In questi giorni il quartiere ha visto la forma più comoda della politica urbana: quella che si nota. Transenne, filtri, perimetri, controlli. Roba che comunica “intervento”. Roba che in foto funziona benissimo. E infatti il punto è proprio questo: quando una città è in difficoltà tende a scegliere la soluzione che si vede più di quella che serve.
Poi però ci sono i dettagli. Quelli che non entrano nei comunicati e non fanno carriera nelle discussioni online: portare un figlio a scuola con l’ansia addosso, attraversare il quartiere come se fossi ospite a casa tua, lavorare in un dicembre che per molti negozi vale metà dell’anno e scoprire che il quartiere “non si attraversa”. Non è retorica: è economia e routine. È la differenza tra vivere e “resistere”.
E qui arriva il punto che divide davvero, perché è difficile da accettare per chiunque abbia una bandiera in tasca:
Torino, quando esplode un conflitto, non lo gestisce: lo distribuisce.
Lo distribuisce sui residenti normali, sui commercianti, sulle famiglie. Gente che non ha megafoni, non ha uffici stampa, non ha sponsor politici. Gente che semplicemente voleva fare la cosa più sovversiva di tutte: una giornata normale.

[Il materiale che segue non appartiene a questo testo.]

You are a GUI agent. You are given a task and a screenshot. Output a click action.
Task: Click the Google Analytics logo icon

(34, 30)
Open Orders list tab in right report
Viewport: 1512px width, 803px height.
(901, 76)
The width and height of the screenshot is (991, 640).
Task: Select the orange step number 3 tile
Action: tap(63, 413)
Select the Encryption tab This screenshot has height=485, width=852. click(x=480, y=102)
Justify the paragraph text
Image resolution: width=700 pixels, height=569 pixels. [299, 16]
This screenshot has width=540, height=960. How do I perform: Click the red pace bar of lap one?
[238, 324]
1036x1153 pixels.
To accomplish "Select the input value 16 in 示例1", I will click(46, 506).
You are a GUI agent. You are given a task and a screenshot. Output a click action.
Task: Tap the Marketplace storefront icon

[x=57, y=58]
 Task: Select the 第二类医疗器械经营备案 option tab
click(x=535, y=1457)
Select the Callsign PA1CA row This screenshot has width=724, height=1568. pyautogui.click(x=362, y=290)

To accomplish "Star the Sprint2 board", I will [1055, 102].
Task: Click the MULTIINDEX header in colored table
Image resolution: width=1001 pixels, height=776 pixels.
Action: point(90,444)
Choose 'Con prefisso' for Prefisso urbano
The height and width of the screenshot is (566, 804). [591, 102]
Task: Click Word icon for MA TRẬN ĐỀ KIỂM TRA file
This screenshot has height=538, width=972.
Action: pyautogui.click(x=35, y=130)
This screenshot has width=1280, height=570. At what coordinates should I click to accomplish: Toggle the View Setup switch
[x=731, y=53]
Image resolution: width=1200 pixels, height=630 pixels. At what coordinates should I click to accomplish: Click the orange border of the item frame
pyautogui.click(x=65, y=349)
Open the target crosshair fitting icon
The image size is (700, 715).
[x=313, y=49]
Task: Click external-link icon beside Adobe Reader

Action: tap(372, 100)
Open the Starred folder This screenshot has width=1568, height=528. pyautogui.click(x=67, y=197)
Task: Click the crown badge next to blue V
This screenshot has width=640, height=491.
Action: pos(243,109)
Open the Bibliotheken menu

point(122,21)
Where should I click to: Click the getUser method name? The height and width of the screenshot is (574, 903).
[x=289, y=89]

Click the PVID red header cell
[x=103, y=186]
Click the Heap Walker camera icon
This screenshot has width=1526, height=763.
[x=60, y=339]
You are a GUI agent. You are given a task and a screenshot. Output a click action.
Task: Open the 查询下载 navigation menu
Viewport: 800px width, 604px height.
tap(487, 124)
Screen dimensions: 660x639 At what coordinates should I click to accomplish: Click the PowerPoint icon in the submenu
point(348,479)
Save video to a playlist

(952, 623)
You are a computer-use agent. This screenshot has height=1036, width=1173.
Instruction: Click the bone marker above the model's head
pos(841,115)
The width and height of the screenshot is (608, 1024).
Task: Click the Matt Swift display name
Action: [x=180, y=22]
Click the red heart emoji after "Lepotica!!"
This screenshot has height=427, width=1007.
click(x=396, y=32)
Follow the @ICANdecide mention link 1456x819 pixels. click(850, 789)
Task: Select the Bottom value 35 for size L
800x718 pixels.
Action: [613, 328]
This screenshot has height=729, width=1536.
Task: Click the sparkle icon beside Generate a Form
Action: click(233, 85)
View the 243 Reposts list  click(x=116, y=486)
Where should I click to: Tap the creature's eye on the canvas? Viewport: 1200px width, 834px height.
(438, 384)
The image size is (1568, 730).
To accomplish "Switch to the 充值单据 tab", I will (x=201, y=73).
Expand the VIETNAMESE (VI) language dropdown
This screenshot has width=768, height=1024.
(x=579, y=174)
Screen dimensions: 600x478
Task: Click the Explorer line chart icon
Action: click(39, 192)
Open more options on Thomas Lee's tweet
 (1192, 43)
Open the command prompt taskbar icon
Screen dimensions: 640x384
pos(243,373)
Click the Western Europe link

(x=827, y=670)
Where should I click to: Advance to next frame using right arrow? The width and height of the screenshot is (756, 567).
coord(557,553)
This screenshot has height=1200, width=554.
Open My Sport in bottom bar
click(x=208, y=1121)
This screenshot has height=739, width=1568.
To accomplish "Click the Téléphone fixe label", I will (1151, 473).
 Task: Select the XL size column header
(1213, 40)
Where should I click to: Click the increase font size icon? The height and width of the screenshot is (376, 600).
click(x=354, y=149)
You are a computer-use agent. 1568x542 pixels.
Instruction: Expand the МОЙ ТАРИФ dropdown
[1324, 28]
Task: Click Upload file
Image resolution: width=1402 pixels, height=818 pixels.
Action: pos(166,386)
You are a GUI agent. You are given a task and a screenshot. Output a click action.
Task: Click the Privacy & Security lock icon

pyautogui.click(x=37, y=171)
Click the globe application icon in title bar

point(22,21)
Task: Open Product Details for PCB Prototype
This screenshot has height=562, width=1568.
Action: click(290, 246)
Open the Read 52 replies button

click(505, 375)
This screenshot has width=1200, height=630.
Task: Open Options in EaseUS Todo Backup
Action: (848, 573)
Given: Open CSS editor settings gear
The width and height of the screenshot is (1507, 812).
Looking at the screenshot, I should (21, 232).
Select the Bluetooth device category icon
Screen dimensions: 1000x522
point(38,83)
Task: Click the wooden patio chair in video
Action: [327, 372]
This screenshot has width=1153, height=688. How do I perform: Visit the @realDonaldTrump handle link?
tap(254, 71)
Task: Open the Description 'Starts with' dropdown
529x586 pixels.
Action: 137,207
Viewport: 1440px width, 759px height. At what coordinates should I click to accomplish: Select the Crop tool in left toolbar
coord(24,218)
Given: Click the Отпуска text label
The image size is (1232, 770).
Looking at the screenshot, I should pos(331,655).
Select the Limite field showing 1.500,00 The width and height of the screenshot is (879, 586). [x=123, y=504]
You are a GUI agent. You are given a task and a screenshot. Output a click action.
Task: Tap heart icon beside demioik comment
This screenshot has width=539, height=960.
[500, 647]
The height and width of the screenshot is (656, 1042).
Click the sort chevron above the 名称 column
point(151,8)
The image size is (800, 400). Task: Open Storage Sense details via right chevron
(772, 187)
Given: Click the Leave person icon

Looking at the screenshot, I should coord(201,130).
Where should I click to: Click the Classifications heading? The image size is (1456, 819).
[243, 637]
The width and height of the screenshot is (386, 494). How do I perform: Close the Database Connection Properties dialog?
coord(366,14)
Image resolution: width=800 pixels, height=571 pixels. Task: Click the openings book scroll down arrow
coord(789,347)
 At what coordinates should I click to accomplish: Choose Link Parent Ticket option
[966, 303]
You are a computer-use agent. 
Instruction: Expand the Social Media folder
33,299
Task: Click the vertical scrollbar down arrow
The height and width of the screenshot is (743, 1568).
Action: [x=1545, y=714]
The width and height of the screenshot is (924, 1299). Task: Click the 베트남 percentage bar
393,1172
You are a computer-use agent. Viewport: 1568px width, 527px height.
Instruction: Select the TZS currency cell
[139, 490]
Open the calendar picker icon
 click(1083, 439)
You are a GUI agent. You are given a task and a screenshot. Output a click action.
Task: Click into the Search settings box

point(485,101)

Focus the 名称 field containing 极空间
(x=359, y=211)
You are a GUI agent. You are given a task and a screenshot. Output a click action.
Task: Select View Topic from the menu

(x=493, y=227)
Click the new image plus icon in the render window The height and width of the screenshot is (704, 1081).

C’è anche un paradosso che il quartiere ha capito prima di chi lo racconta: puoi presidiare un isolato e avere comunque vetrine rotte, furti, spaccate. Non perché “il presidio non serve a nulla”, ma perché la microcriminalità non si cura con la scenografia. Si cura con presenza intelligente, prevenzione, luce, rapidità di intervento, lavoro sociale, indagini. La sicurezza vera è una cosa che spesso non si vede. Ma si sente.
E allora la questione non è “Askatasuna sì o no”. È più scomoda:
dopo lo sgombero, che cosa metti al posto?
Perché lo sgombero è un atto. Il dopo è una politica. E se il dopo è vuoto, il vuoto diventa un generatore automatico di conflitto: rancore, nostalgia, propaganda, degrado. È lì che la città perde: quando pensa di aver chiuso una storia e invece ha solo aperto una ferita diversa, nello stesso punto.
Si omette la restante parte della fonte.